━━━━━ Supplied data

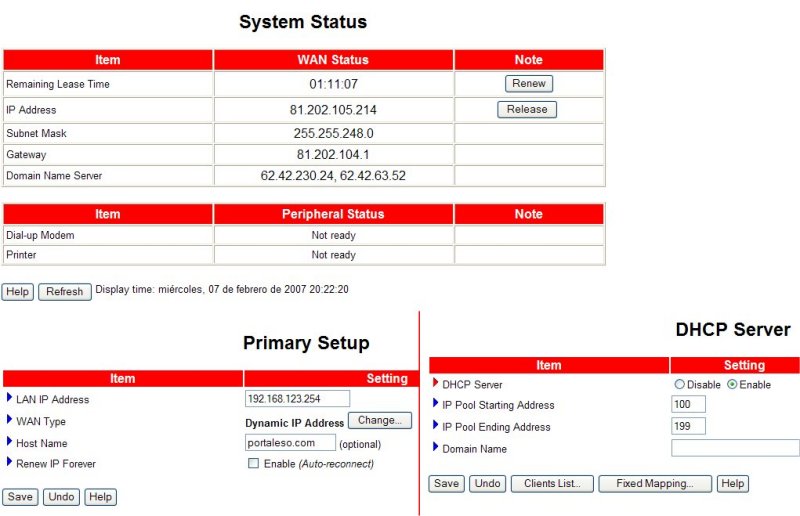Viewport: 800px width, 516px height.
Task: Click the arrow icon beside DHCP Server
Action: point(435,383)

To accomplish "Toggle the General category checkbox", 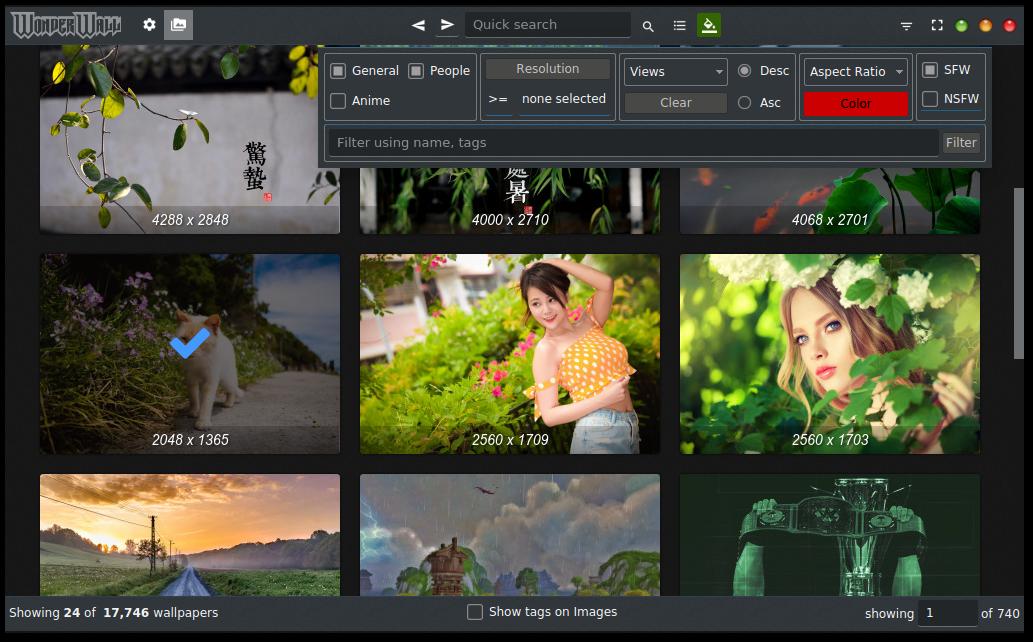I will coord(338,71).
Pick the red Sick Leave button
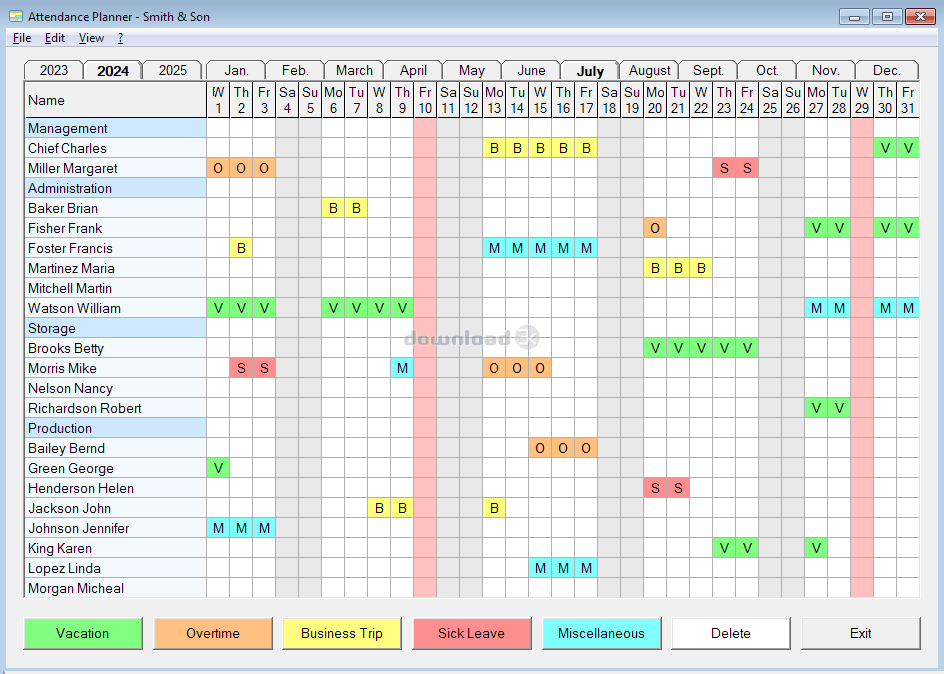The image size is (944, 674). click(x=471, y=633)
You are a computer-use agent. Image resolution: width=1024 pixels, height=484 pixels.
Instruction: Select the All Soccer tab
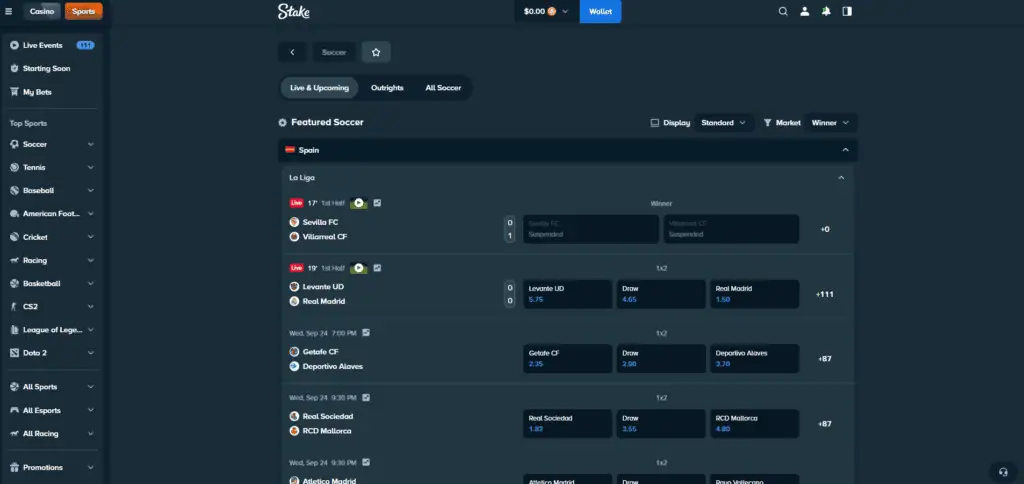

━━━━━━━━━━

*Exercise aim:*
Write out again, exactly, each line from the one with "Pick the red Sick Leave button" to the end of the entries. No pictures go in.

*Answer space:*
Pick the red Sick Leave button
The image size is (944, 674). click(x=471, y=633)
You are a computer-use agent. Image resolution: width=1024 pixels, height=484 pixels.
Instruction: Select the All Soccer tab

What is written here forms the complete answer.